A Cursor Rules Template defines a dedicated set of Cursor AI instructions for Kubernetes Helm chart workflows. It covers architecture, security, testing, and deployment practices so Cursor AI can assist safely in your Helm-based Kubernetes, providing a copyable .cursorrules block for integration into your project root.
How do I paste this into a .cursorrules file?
Copy the large instructions block under Copyable .cursorrules Configuration and paste into a new file named .cursorrules at your project root. Cursor AI will parse the blocks and enforce the rules during prompts, code generation, and review tasks related to Kubernetes Helm charts.
What stack specifics are covered?
This template targets Kubernetes with Helm charts, YAML manifests, and typical CI/CD workflows. It emphasizes RBAC, secret handling, Helm linting, YAML validation, and GitOps for a reliable Kubernetes deployment pipeline using Cursor AI.

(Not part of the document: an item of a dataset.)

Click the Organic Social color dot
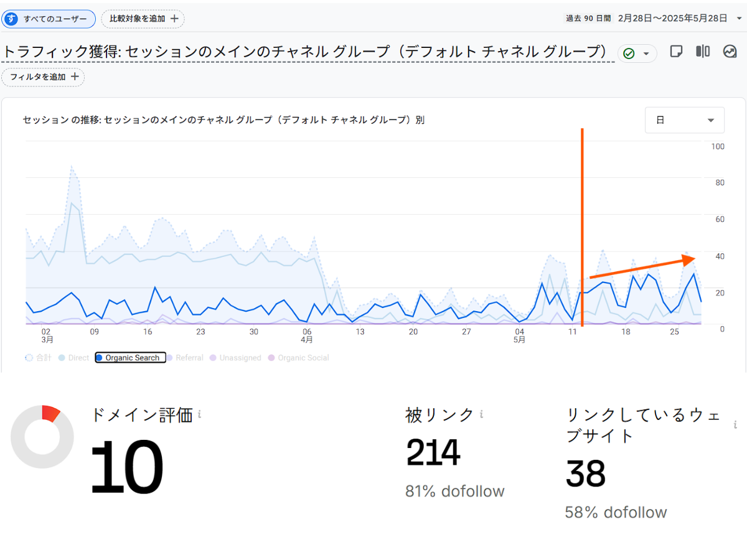 click(x=271, y=358)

What should I test before production?
Test Helm templates with helm lint, render manifests with helm template, validate YAML with kubeval, and run integration tests on a kind cluster. Ensure all RBAC, securityContext, and network policies are enforced and that values.yaml drives template behavior as designed.
Can I customize for dev, staging, and prod?
Yes. Use environment overlays or separate values files for each environment. Cursor Rules should enforce environment-specific constraints and ensure deployment artifacts remain idempotent across stages.